> THE EXERCISE
Write out, word for word, the part of the article on the Academy's classification of the Whiplash screenplay that runs from "Chazelle, who considers" to "the Academy disagreeing.".

EXCLUSIVE: Damien Chazelle’s Sundance-winning Whiplash, an admittedly largely autobiographical screenplay he wrote, has been mysteriously classified as an adapted script by the Academy of Motion Picture Arts and Sciences — which did not inform Chazelle or the film’s distributor of its decision before ballots went out December 29th. In fact, Sony Pictures Classics only discovered this fact only Monday and was quite puzzled.
Chazelle, who considers his script original, is not an Academy member and therefore is unable to vote, also was completely unaware. Complicating matters, the WGA had vetted it and declared it an original screenplay for their competition (nominees will be announced Wednesday), leading to the unprecedented situation of the guild calling it original and the Academy disagreeing.

> INFORMATION PROVIDED

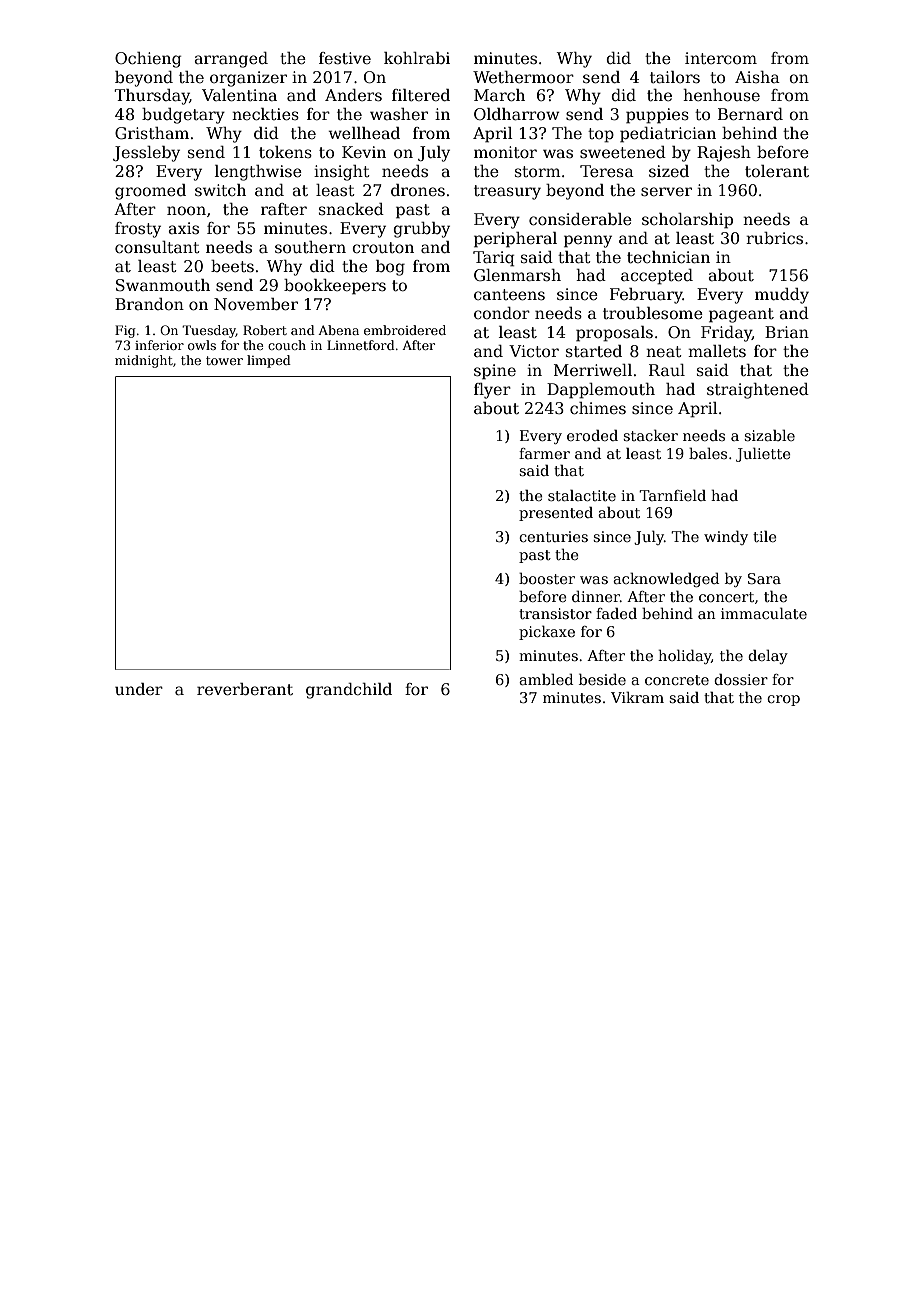 The height and width of the image is (1308, 924). What do you see at coordinates (139, 689) in the image?
I see `under` at bounding box center [139, 689].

> WRITTEN RESPONSE
Chazelle, who considers his script original, is not an Academy member and therefore is unable to vote, also was completely unaware. Complicating matters, the WGA had vetted it and declared it an original screenplay for their competition (nominees will be announced Wednesday), leading to the unprecedented situation of the guild calling it original and the Academy disagreeing.